Si l’action des policiers correspond à la lutte contre toutes ces violences, des ambiguïtés se font jour aussi bien dans la manière d’utiliser la violence dans leur travail que dans leur exposition à la violence et leur rapport avec les causes profondes de la violence et le monde de l’argent roi.

Ce sont ces aspects, ainsi que la difficulté de l’exposition du policier à la violence, que je voudrais illustrer.

A l’origine du métier de policier se trouve le monopole de la violence détenu par l’État. Selon Max Weber :  » L’État est la communauté humaine qui revendique avec succès pour son propre compte le monopole de la violence physique légitime… [et qui] passe donc pour l’unique source du droit à la violence. L’État, pour exercer sa mission de sécurité intérieure, dispose de la police nationale et de la gendarmerie nationale. Oui, la police participe directement à la mise en œuvre de cette violence légitime. Tel est le point de départ d’une déontologie consistant pour le policier à user de cette violence de la façon la plus appropriée et juste :

* application de la seule légitime défense, à laquelle tous les policiers sont formés,

* usage de la force strictement nécessaire : gestes techniques professionnels,

* mise en place de stratégies lors des interpellations (choix du moment, rapidité) pour qu’elles se déroulent sans incident ou  » émeute de solidarité « ,

* dans tous les cas, veiller au respect des personnes quelle que soit leur origine, leur statut social.

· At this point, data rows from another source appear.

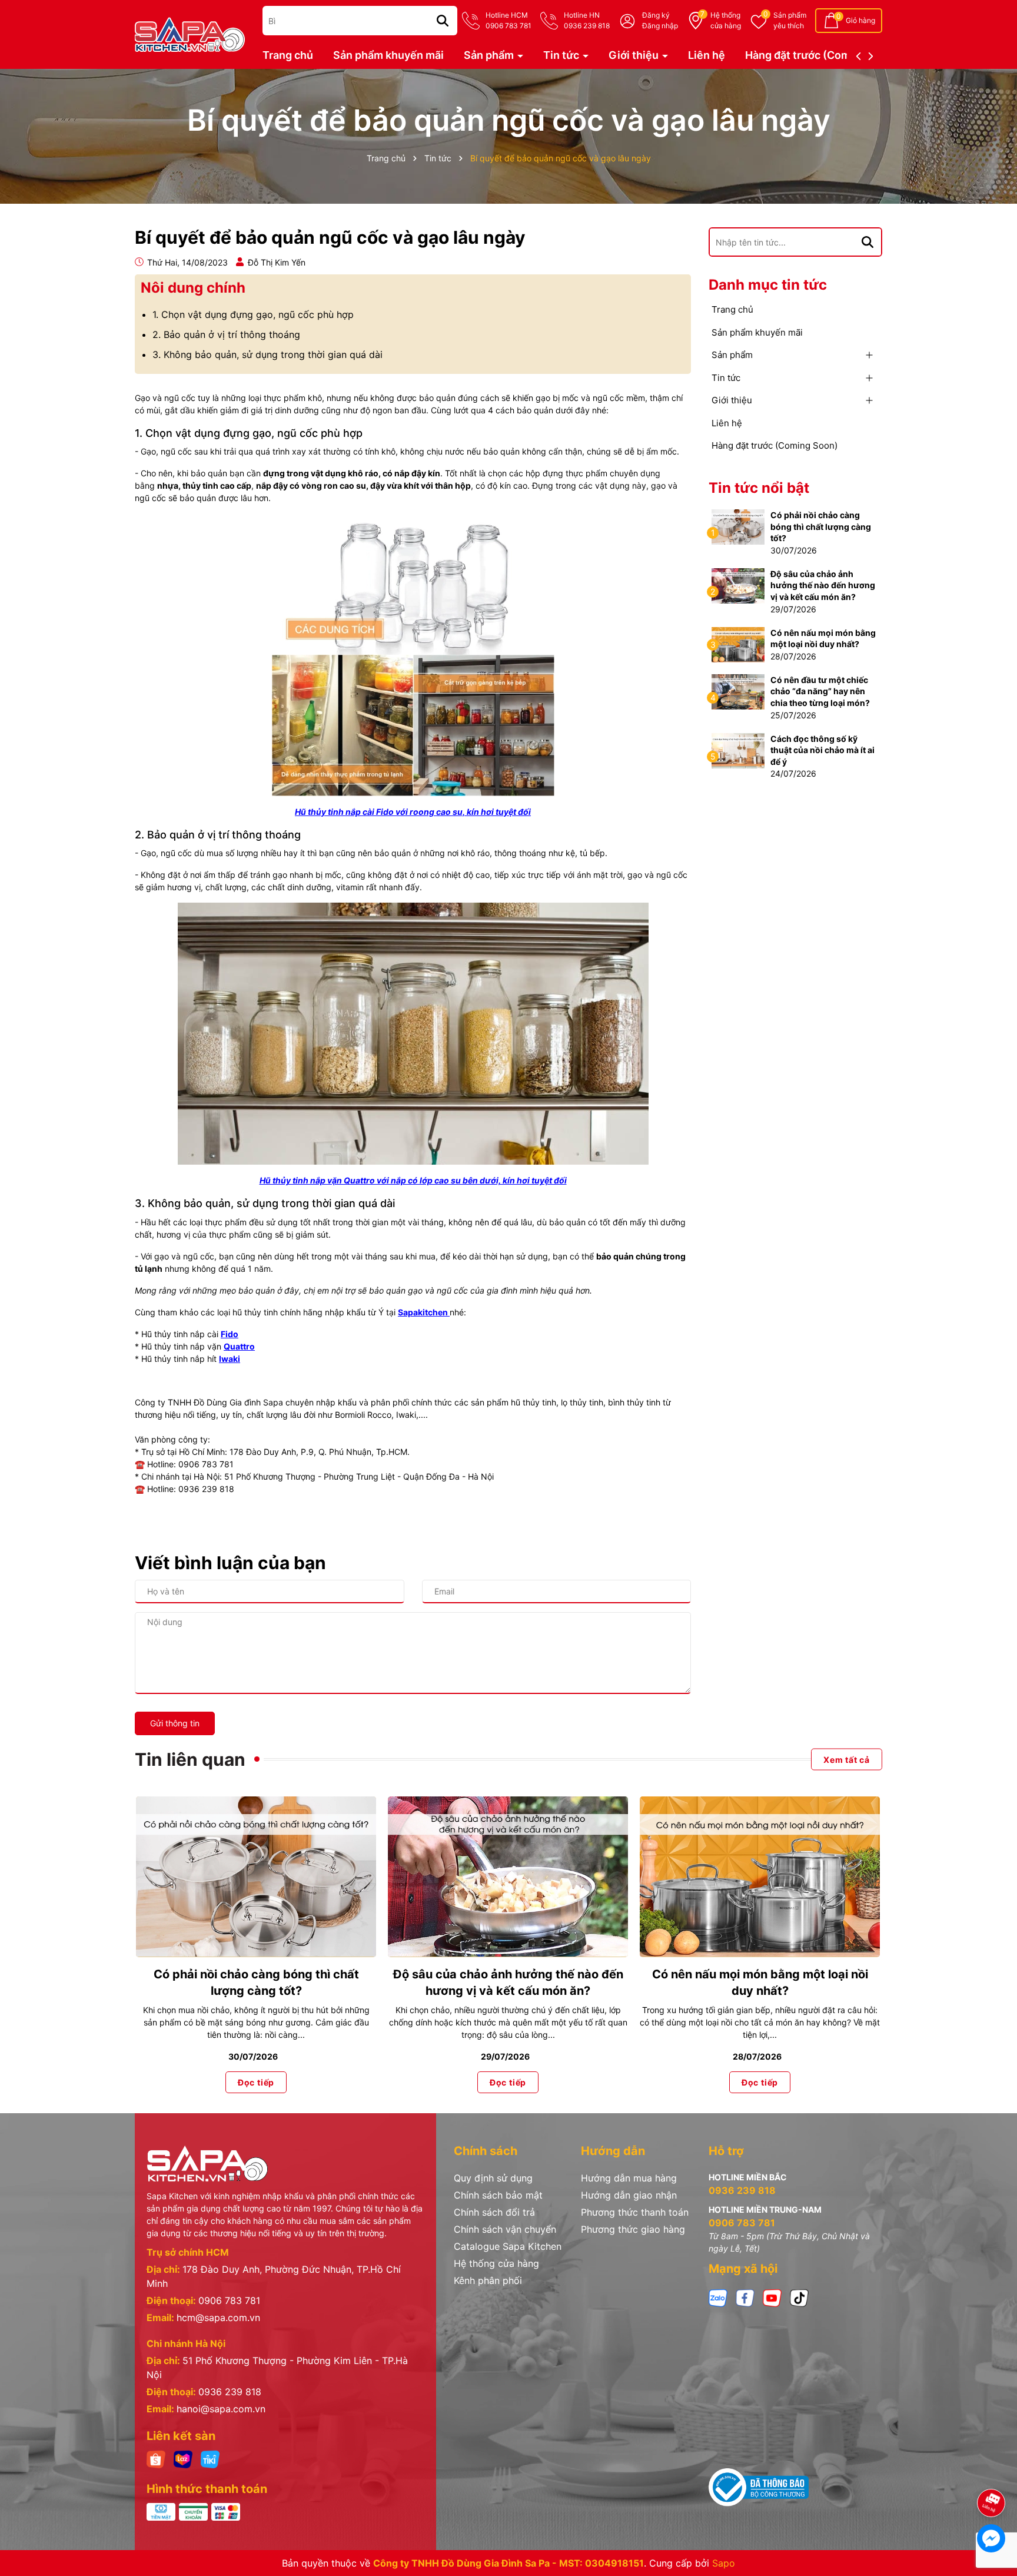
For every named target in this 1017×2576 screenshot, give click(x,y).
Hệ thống (725, 20)
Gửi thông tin (175, 1723)
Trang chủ (287, 55)
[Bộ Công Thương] (759, 2487)
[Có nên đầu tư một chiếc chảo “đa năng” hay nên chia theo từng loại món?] (738, 691)
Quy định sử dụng (493, 2178)
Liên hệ (706, 55)
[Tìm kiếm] (442, 20)
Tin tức (562, 55)
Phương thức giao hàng (633, 2229)
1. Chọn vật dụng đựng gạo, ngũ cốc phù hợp (253, 314)
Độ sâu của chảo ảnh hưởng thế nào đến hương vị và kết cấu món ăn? (822, 585)
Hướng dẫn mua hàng (629, 2178)
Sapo (723, 2563)
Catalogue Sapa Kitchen (507, 2246)
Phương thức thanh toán (635, 2212)
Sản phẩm (789, 20)
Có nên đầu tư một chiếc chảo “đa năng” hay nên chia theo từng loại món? (820, 691)
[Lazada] (183, 2459)
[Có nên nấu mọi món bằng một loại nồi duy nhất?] (738, 643)
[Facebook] (745, 2297)
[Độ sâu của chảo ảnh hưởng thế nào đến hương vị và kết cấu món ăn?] (738, 585)
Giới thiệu (635, 55)
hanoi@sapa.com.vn (221, 2409)
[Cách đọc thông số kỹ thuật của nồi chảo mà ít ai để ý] (738, 749)
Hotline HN (587, 20)
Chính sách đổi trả (494, 2212)
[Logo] (190, 33)
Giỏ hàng (860, 20)
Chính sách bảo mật (498, 2195)
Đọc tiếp (256, 2082)
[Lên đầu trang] (991, 2470)
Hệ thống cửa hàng (496, 2263)
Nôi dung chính (193, 287)
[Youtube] (772, 2297)
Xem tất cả (846, 1759)
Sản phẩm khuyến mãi (388, 55)
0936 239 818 (229, 2392)
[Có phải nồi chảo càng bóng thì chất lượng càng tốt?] (738, 526)
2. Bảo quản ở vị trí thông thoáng (226, 334)
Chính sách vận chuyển (505, 2229)
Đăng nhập (660, 25)
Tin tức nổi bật (759, 487)
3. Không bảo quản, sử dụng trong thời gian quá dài (267, 354)
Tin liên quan (190, 1759)
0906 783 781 (229, 2300)
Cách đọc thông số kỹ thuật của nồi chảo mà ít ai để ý (822, 750)
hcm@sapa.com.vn (218, 2317)
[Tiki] (210, 2459)
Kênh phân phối (488, 2280)
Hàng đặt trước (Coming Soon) (822, 55)
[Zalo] (718, 2297)
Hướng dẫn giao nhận (629, 2195)
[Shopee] (156, 2459)
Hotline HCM (508, 20)
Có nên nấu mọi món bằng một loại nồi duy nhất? (823, 638)
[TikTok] (799, 2297)
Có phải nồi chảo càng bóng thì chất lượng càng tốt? (820, 526)
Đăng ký (656, 15)
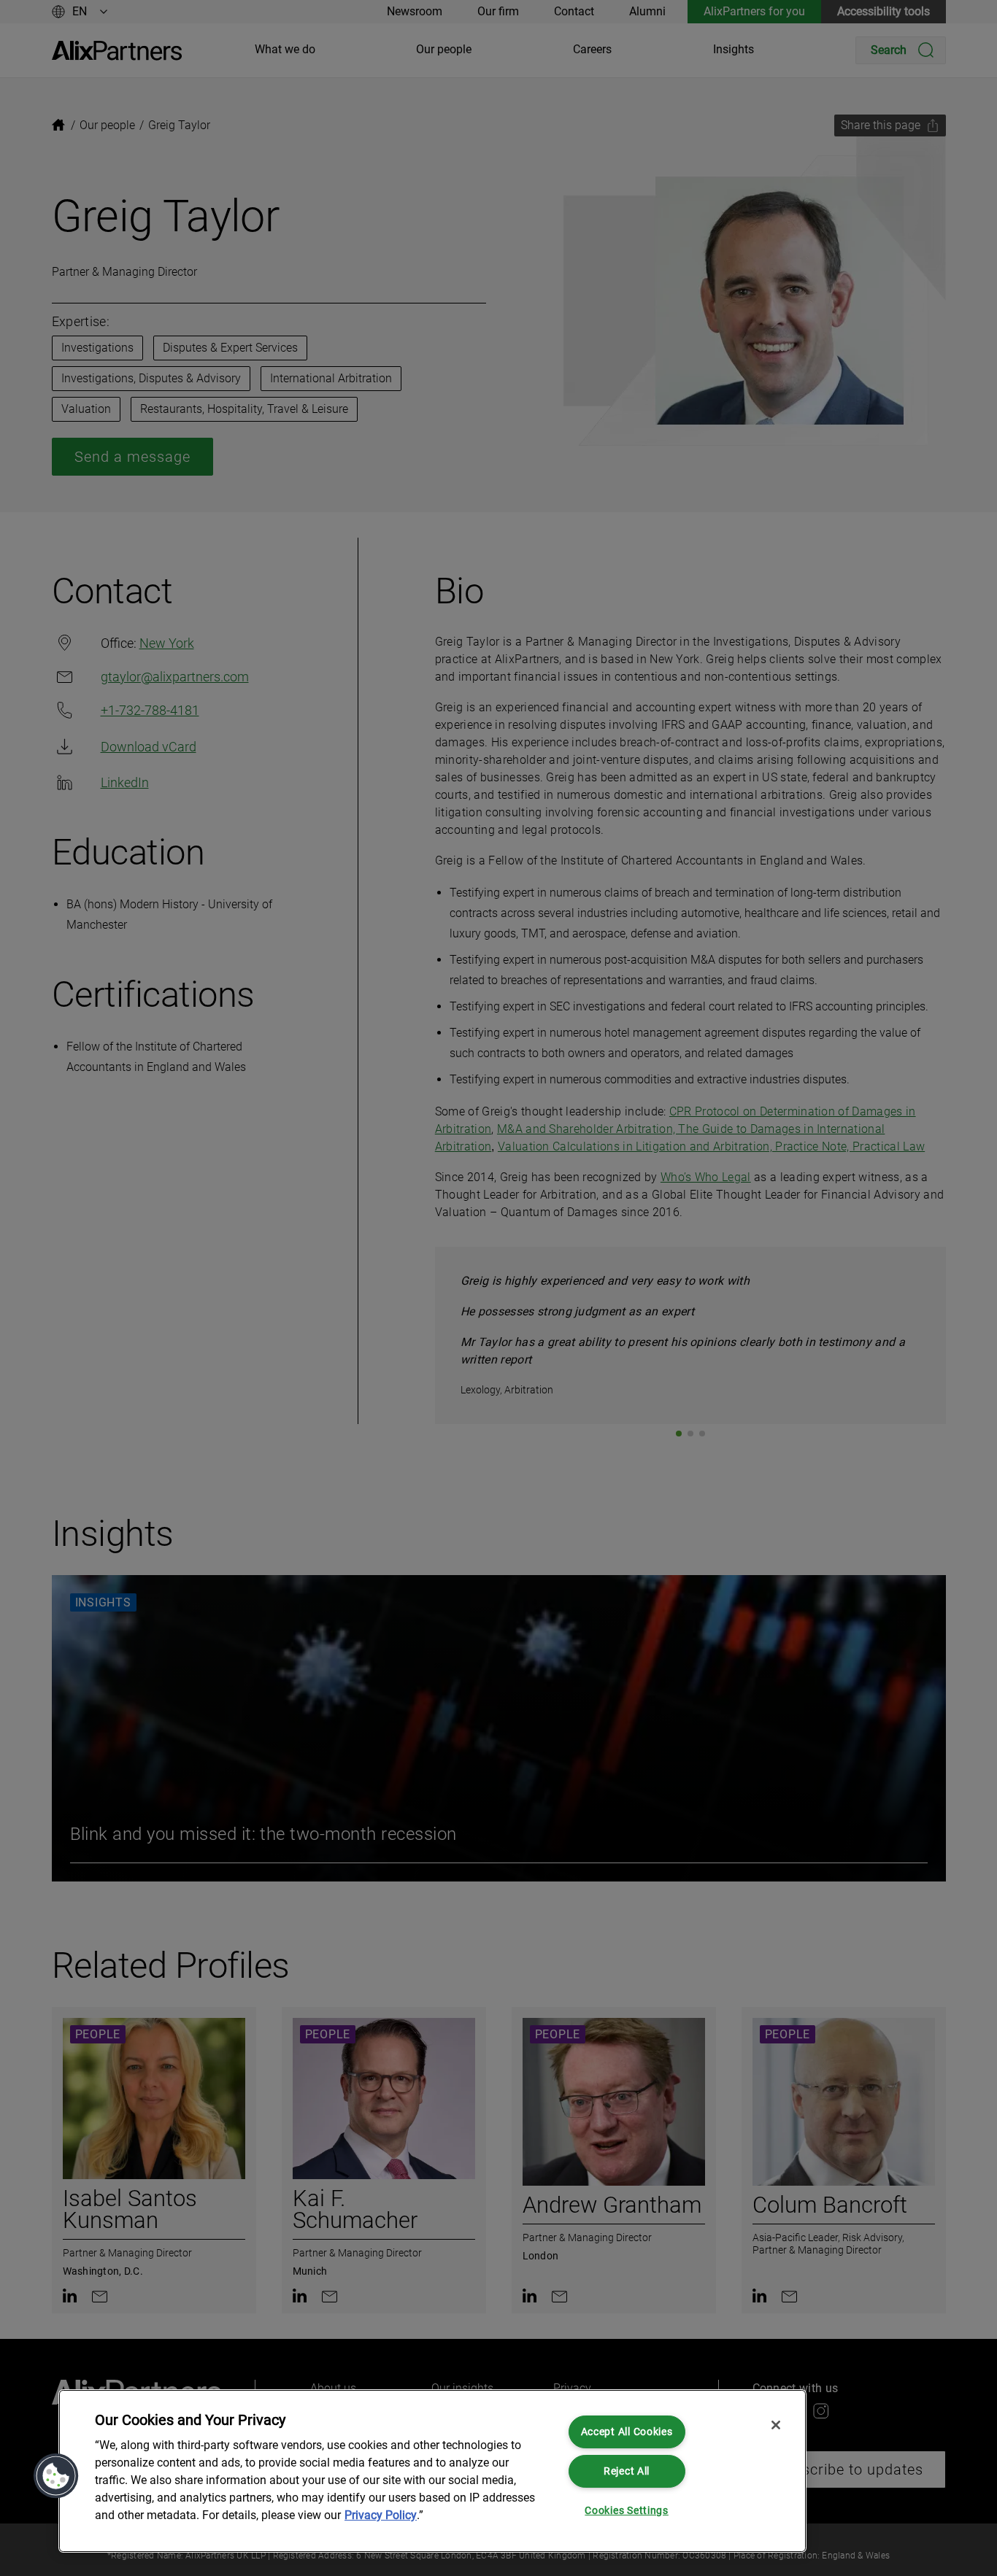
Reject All (627, 2471)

Cela dit, dans un comportement professionnel, il ne s’agit pas seulement de respecter l’autre, mais aussi de se faire respecter.

Derrière ces pratiques se trouvent une exigence et une éthique : la violence peut engendrer la violence, elle n’est pas un mode normal de dialogue. L’usage de la force doit donc être une solution de dernier recours. En particulier, l’attitude de fermeté n’exclut pas pour autant une ouverture au dialogue. D’ailleurs, toute la société n’est pas violente ; avant d’avoir recours à la violence, le policier se doit donc d’être un professionnel dans son domaine: savoir écouter, dialoguer, essayer de comprendre. La discussion peut contribuer à dégonfler les situations conflictuelles.

Par ailleurs, rappelons que si elle est en première ligne face aux multiples formes de la violence, la police ne peut ignorer que sa mission fondamentale est la préservation de la paix publique. Ce même policier appelé à faire usage de la violence est également celui qui en d’autres circonstances va être amené à participer à la prévention (les fonctionnaires de base s’appellent des gardiens de la paix – tout un programme) et à porter assistance aux personnes en détresse et aux victimes de violence.

En 2001, police nationale et gendarmerie ont constaté 4 061 792 crimes et délits, soit une augmentation de 40% en 20 ans.

Les infractions sont réparties en quatre catégories :

* les crimes et délits contre les personnes au nombre de 279 610 (dont 1046 homicides, 124 tentatives d’homicides et 116 568 coups et blessures volontaires),

* les vols au nombre de 2 337 374, parmi lesquels 45 % sont liés à l’automobile, comportent 9 363 vols à main armée et 416 297 cambriolages (17 % du total) et rassemblent les deux tiers des faits constatés,

* les infractions économiques et financières : 366 208 faits constatés ,

* parmi les 893 628 autres infractions, se trouvent celles liées aux stupéfiants (91 618 faits constatés).

De ces données officielles, il ressort que le taux d’élucidation, s’il atteint 75,43% pour les homicides, ne s’élève qu’à 10,47% des vols (et même 8 %des cambriolages) alors que 835 839 individus, dont 21 % de mineurs, ont été mis en cause. « Que fait la police ? », se demandent souvent les victimes.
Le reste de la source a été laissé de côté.